Emergency rooms are nobody’s favourite place but I have had a particularly big chip on my shoulder about them. The medical system has been a favourite whipping boy of mine - hence the home birth midwife - and it was sheer grace and desperation that placed me in the Kingston ER that afternoon. As soon as the woman on reception looked at me, the tears began to roll down my cheeks. It’s not that I have conscious fear of hospitals and medical procedures, it’s just that I cry every single time I go near either. It’s not rational, I can’t explain it and it happens. Every time.
The lesson from that day feels multi-layered. Partly it was to show me that, no matter where I am and whether I’m surrounded by classic medical professionals or crunchy home birth midwives, humans are humans and are always trying their best. From the woman who took my insurance details and asked if she could hug me, to the doctor who so patiently and gently explained what was going on, to the phlebotomist who put every ounce of herself into making my experience as painless as possible, everyone I met that afternoon was so full of empathy that it made me weep with relief. I was being shown just how much goodness is in all humans when I am willing to see it.

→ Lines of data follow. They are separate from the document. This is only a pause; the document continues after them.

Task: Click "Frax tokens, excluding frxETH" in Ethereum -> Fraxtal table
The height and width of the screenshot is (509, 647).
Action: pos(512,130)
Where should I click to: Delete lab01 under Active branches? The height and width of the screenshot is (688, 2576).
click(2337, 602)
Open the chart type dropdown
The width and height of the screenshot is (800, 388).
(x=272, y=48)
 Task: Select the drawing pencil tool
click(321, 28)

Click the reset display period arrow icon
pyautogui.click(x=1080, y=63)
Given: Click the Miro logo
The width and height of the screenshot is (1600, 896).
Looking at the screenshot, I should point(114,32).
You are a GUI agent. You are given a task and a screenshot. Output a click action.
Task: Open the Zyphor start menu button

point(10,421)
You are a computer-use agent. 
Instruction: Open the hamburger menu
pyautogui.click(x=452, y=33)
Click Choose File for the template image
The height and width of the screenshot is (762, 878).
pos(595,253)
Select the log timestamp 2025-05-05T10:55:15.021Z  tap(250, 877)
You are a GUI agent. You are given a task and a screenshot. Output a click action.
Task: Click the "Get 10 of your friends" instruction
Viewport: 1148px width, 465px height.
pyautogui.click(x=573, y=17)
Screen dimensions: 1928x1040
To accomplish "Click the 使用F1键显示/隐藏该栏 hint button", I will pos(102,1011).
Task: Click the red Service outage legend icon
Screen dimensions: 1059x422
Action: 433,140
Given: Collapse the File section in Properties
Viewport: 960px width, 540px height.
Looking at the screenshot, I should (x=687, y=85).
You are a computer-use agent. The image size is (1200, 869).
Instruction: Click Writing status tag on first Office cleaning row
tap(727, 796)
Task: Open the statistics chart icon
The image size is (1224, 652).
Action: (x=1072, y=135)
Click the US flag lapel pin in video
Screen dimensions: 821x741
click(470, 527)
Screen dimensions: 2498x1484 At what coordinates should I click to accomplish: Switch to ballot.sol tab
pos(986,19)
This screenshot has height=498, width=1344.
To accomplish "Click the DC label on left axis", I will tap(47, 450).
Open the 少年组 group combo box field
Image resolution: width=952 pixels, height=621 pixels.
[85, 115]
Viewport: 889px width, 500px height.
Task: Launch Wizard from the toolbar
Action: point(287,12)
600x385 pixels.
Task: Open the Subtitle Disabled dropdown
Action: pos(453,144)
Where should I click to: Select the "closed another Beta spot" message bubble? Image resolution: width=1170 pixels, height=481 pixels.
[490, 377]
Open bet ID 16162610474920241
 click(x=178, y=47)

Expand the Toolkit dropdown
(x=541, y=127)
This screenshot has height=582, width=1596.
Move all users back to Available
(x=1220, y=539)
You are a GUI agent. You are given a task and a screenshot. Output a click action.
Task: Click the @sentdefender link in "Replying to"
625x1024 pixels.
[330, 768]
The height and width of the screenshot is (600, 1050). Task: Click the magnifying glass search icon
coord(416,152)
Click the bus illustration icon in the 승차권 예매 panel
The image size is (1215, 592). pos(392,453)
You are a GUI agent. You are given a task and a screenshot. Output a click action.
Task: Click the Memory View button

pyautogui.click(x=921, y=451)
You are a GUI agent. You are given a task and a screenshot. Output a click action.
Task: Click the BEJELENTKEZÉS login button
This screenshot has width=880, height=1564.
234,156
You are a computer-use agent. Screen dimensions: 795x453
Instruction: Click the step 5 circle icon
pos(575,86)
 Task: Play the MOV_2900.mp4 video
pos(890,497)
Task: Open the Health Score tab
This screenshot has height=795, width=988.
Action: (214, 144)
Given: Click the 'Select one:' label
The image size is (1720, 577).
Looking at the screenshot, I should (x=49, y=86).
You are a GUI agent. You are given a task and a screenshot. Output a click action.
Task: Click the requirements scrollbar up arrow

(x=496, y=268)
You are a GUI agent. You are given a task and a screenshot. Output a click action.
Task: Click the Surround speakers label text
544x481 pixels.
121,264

The other lesson felt like this: no matter how gentle the humans, classic medical environments are not the places I want my lady-parts seen to on the reg. Hearing the contents of my womb referred to as “products of conception” was at odds with my experience of the blood, tissue and butter bean that I watched and felt leave my body ten days ago, and being under strip lights in an empty, sterile room felt so much less nurturing than the cozy bathroom in which my miscarriage had taken place. Being alone was the hardest part. Thank you Universe that this was only the aftermath and the actual event occurred on a day when Axe Man happened to be around.
On a practical note, after all the tests, the medical professionals declared that they are not worried about how my body is reacting. Apparently bleeding can last for weeks so that’s not an issue. Further more, my hormone levels indicate that things are coming out the way they ought to be. I have to admit that both me and my home birth midwife felt better that I went and got checked out. Despite all of my beliefs and feelings around hospitals, I guess I still have some level of faith in their technical skills. And now I have a little more faith in their people skills too.